- WHAT THIS EXERCISE ASKS
1. Output the part of the treatment outcomes excerpt from "Clinical toxicity" up to and including "hepatic lesions radiographically.", word for word.
2. Please decide whether each statement agrees with the treatment outcomes excerpt, answering yes or no and quoting the deciding words: (a) The log-rank test found a significant difference in overall survival between the two groups. (b) Among patients treated with Y90, males had lower survival than females. (c) Some of the 20 HAI patients required biliary stents.

- DOCUMENT EXCERPT
****************************************

At the time of analysis, the median follow-up time among survivors was 62 months for the HAI group and 45 months for the Y90 group. Response to treatment by the RECIST criteria is listed in Table 2. In the HAI group (n = 20), there were 6 patients with a partial response (30%), 0 patients with a complete response, and 9 patients with stable disease (45%). In the Y90 group (n = 26), by the most recent post treatment scan, 0 patients had a partial response, 1 patient had a complete response (4%), and 0 patients had stable disease. The overall response (partial and stable disease) was 75% (95% CI 50–91%) versus 4% (95%CI 1–20%) in the HAI versus Y90, respectively.
The patients in the HAI group had longer median OS compared to those in the Y90 group (20.08 (95%CI 7.2–25.8) months versus 9.67 (95%CI 5.9–12.8) months, respectively), but the survival advantage was not uniform over time. As shown in Fig. 1, the advantage of the HAI group was greatest in the mid-range of the survival times, whereas the survival rates were more similar at both earlier and later times. An overall test of survival differences using a log-rank test yields a non-significant two-sided p value of 0.171 (Table 3). However, in comparing the two groups at 18 months, there was a very large difference. Specifically, the 18-month survival rate for the HAI group was 0.50 (standard error 0.11) versus 0.23 (standard error 0.08) for the Y90 group. There was a borderline significant difference between the survival rates at 18 months (unadjusted p value = 0.061) between the two treatment groups.
We stratified OS in each group by the variables gender and presence/absence of extrahepatic disease (EHD) (Table 3). Males treated with Y90 had significantly lower survival than females treated with Y90 (6.8 versus 13.7 months, p = 0.033). There was no significant difference in survival between patients with respect to presence or absence of EHD at time of treatment initiation in the Y90 group (9.7 versus 9.5 months, p = 0.143). However, in the HAI group, patients with EHD were associated with shorter survival times than those that did not (4.7 versus 22.5 months, p = 0.004).
From the multivariate model, the HAI patients had a reduced hazard of death over time (HR 0.58 (95%CI 0.22–1.53)). This indicated that despite patients treated with HAI had reduced hazard of death over time, there was no significant difference in OS (p = 0.276).
Clinical toxicity
There were no complications related to HAI pump placement or pump function in this group of patients. In all but one patient, treatment was stopped due to progression or FUDR-associated liver toxicity (elevated alkaline phosphatase, AST, or hyperbilirubinemia). One patient stopped FUDR due to nearly complete regression of hepatic lesions radiographically.
Four out of 20 (20%) patients required a 50–75% dose reduction by the second cycle due to elevated liver function tests, and 17/20 (85%) required a dose reduction after the third cycle, which is consistent with dose reductions in other published HAI studies [1, 2••, 3, 4]. None of the 20 patients in this report required biliary stents or developed long-term liver or biliary toxicity.

****************************************

Saved entries
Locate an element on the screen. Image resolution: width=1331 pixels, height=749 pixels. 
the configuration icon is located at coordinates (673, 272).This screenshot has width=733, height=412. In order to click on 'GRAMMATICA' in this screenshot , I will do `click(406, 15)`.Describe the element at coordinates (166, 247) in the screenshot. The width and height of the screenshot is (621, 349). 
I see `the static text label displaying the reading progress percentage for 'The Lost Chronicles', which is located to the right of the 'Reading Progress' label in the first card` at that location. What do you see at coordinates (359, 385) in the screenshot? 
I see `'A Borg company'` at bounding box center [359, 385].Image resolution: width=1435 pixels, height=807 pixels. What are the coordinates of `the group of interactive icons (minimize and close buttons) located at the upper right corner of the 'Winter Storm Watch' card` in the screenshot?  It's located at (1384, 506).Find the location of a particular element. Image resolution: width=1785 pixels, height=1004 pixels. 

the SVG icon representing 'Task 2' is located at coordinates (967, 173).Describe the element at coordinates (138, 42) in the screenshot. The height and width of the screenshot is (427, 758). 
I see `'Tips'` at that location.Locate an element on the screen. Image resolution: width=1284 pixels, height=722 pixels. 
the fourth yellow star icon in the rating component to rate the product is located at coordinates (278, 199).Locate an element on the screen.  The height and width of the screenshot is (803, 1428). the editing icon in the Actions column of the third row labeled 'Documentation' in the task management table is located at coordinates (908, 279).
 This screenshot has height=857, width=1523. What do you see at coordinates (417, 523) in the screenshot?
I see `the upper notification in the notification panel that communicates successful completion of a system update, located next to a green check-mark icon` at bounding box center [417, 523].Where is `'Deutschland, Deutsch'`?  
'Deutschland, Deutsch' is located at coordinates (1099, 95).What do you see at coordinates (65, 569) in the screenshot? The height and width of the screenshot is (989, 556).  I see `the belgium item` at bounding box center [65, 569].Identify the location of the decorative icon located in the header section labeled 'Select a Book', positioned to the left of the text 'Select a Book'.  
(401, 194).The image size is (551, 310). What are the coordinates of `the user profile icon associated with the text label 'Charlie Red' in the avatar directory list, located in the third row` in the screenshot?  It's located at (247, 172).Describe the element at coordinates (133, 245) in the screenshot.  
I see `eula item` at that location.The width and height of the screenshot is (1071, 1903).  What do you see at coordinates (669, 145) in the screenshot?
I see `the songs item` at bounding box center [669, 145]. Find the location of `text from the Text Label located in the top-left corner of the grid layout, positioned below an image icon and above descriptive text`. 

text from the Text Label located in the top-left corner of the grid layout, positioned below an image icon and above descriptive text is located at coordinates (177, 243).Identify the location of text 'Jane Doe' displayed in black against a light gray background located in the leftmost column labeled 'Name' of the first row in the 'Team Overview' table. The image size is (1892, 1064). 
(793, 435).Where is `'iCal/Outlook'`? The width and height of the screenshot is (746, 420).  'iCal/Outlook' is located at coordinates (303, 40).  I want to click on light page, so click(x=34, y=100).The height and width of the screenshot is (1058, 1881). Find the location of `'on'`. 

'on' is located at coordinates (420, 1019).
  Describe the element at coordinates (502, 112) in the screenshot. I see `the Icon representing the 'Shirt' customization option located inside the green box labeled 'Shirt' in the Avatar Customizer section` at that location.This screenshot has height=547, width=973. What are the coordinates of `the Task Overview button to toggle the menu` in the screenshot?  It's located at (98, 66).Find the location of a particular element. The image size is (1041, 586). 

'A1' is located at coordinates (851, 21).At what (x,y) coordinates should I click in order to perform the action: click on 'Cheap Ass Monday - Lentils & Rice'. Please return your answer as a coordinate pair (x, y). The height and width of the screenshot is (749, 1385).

****************************************

- ANSWERS FOR EACH ITEM
1.
Clinical toxicity
There were no complications related to HAI pump placement or pump function in this group of patients. In all but one patient, treatment was stopped due to progression or FUDR-associated liver toxicity (elevated alkaline phosphatase, AST, or hyperbilirubinemia). One patient stopped FUDR due to nearly complete regression of hepatic lesions radiographically.

2.
(a) No: "An overall test of survival differences using a log-rank test yields a non-significant two-sided p value of 0.171"
(b) Yes: "Males treated with Y90 had significantly lower survival than females treated with Y90 (6.8 versus 13.7 months, p = 0.033)"
(c) No: "None of the 20 patients in this report required biliary stents or developed long-term liver or biliary toxicity."